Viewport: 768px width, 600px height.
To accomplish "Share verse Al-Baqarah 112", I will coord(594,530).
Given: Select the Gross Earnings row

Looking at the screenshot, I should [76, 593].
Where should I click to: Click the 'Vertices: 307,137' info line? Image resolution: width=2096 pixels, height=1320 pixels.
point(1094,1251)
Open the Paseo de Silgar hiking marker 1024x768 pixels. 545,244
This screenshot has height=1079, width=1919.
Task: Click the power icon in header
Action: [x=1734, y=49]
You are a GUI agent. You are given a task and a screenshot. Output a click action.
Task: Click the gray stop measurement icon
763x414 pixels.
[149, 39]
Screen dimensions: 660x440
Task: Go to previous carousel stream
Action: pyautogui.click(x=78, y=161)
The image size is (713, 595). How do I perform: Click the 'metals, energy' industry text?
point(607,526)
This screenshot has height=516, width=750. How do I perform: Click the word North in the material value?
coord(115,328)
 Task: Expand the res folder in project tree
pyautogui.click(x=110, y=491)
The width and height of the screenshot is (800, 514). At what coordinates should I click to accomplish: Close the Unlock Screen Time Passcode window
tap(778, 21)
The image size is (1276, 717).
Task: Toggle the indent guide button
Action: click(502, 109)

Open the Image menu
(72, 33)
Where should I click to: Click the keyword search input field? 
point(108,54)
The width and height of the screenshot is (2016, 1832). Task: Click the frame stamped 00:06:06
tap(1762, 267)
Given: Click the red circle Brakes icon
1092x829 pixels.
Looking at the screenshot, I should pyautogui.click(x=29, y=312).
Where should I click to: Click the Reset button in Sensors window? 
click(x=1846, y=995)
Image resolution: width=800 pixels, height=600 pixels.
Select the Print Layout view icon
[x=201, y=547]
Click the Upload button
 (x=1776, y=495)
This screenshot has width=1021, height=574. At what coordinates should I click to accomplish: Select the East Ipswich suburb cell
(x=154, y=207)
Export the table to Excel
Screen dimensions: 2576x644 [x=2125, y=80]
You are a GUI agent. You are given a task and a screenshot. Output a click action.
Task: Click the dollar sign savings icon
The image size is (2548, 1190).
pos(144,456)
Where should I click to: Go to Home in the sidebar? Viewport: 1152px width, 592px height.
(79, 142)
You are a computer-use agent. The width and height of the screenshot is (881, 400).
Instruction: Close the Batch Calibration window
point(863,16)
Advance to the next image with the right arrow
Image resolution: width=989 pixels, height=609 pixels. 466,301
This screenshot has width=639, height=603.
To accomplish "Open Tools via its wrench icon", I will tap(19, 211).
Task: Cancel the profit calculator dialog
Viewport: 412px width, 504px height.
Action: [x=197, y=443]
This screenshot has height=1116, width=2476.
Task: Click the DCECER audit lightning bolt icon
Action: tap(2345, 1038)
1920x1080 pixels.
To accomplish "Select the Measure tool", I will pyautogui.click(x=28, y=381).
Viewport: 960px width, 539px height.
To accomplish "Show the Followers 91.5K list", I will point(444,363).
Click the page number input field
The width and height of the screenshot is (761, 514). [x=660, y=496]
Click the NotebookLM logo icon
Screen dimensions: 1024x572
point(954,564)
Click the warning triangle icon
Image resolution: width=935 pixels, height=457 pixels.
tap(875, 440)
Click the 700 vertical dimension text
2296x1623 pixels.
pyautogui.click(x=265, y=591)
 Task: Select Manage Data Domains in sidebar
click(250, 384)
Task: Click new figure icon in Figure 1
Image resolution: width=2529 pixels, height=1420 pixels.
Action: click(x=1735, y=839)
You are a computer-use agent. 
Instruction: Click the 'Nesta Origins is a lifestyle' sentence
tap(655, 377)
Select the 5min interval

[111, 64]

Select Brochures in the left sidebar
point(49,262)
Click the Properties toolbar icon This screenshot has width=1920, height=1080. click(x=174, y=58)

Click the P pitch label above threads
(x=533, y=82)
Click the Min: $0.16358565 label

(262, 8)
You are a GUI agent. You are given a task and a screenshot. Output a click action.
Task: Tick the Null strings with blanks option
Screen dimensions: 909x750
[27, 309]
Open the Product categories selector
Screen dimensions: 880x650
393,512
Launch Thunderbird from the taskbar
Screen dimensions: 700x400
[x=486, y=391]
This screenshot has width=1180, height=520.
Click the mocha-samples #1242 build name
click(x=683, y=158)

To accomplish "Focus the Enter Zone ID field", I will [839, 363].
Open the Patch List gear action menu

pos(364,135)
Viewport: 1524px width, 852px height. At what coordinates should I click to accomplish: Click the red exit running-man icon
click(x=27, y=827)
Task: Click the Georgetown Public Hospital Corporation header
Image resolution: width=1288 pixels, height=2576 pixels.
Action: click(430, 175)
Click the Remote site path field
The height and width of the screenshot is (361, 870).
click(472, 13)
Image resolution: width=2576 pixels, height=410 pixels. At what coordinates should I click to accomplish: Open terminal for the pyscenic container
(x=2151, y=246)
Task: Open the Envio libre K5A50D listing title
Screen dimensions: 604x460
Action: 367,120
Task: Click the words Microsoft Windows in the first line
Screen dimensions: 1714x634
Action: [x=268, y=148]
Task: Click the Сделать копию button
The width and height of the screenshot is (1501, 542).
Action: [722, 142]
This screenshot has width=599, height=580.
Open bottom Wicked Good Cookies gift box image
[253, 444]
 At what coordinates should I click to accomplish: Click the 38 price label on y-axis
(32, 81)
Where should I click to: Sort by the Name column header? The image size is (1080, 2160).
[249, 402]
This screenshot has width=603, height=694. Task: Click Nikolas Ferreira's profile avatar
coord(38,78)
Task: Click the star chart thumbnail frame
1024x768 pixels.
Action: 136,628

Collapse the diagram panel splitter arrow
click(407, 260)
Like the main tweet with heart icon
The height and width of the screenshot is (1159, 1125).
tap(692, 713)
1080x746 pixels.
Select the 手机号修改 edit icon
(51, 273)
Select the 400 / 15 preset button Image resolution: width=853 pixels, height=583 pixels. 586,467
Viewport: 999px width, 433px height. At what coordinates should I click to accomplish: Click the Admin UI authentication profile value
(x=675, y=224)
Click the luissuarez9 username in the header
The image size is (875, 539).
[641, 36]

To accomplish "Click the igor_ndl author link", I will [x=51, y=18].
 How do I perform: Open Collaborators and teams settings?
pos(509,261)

☆ ☆ ☆ ☆ ☆ ☆ ☆

__What you are asked to do__
Copy out the stretch of the listing from its start through the line containing "Looking at the screenshot, I should [76, 593].", with both of those lines included.

__Exercise output__
Viewport: 768px width, 600px height.
To accomplish "Share verse Al-Baqarah 112", I will coord(594,530).
Given: Select the Gross Earnings row

Looking at the screenshot, I should [76, 593].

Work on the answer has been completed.